Capítulo I

- Se eu for te buscar, pode ter certeza de que será com o cinto na mão!

Ao ouvir a ameaça, Aimée sentiu um arrepio frio subir pela espinha. Com as mãos trêmulas, tentou calçar os sapatos rapidamente, antes que ele cumprisse o que prometia. Maldita hora em que seu pai aceitou o acordo! Ouviu os passos rápidos do homem, que pisava duro e firme no chão.

E pensar que por alguns dias sentiu-se privilegiada, feliz. Iria salvar a família, a propriedade e ainda por cima ser a senhora da região. Ledo engano!

Sacudiu os cabelos avermelhados, lembrando de como sua infância foi feliz. Brincava com seu melhor amigo, correndo pelos campos ou deitando em montes de feno. Sorriu ao lembrar do dia em que foram correndo até o rio que cortava a fazenda de seu pai, e nadaram nus. Como éramos inocentes, pensou com saudade.

Há quantos anos não via Esteban? Parecia que séculos separavam os dois, mas ao mesmo tempo parecia estar ouvindo a voz do amigo lhe encorajando a pular no rio de cima da ponte. O rangido no assoalho significava que seu dono chegava.

- Você acha que sou idiota? Preciso estar na recepção, e quero que você esteja ao meu lado! Já se vestiu? – ao que recebeu uma afirmação com a cabeça – Ótimo! Vamos embora agora, antes que eu perca a cabeça e te bata!

Trêmula, Aimée assentiu, pegando a pequena bolsa com seus documentos, espelho e batom. Não usava mais nenhuma maquiagem, não precisava: os lábios cheios convidavam ao beijo, a pele rosada mostrava a delicadeza e a suavidade, e os longos cílios deixavam entrever os olhos castanhos claros, pontilhados de amarelo.
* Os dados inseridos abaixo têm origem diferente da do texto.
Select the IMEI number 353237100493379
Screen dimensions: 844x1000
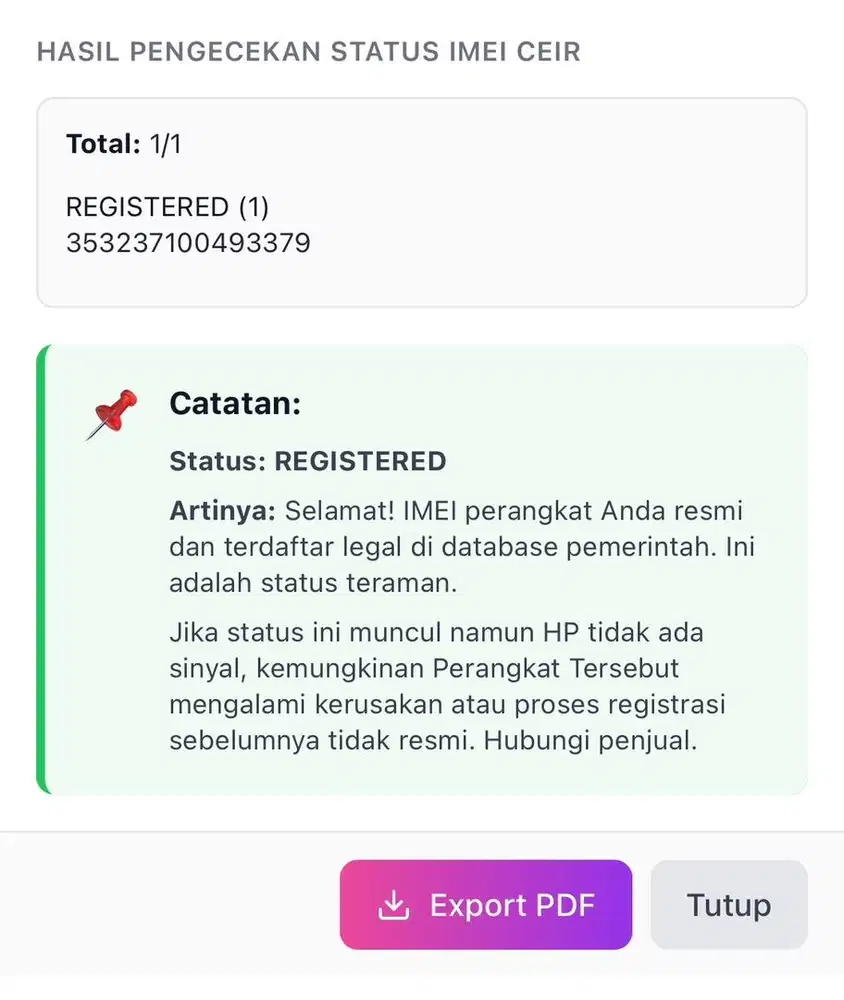click(x=188, y=242)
A beleza, que um dia crera ser um presente divino, tornou-se artifício do demônio. Os cabelos vermelhos macios agora serviam como rédea, para um cavaleiro duro e implacável. A pele delicada mostrava hematomas aqui e ali. A alegria sempre vigente nos lábios morrera.

- Vamos logo, mulher!

- Casey, eu vou cair – murmurou a ruiva, poucos momentos antes de tropeçar no tapete, devido ao empurrão do homem, e cair pela escada. Não ouviu o grito da governanta, nem pode ver o brilho cruel nos olhos daquele a quem fora dada como esposa aos quinze anos.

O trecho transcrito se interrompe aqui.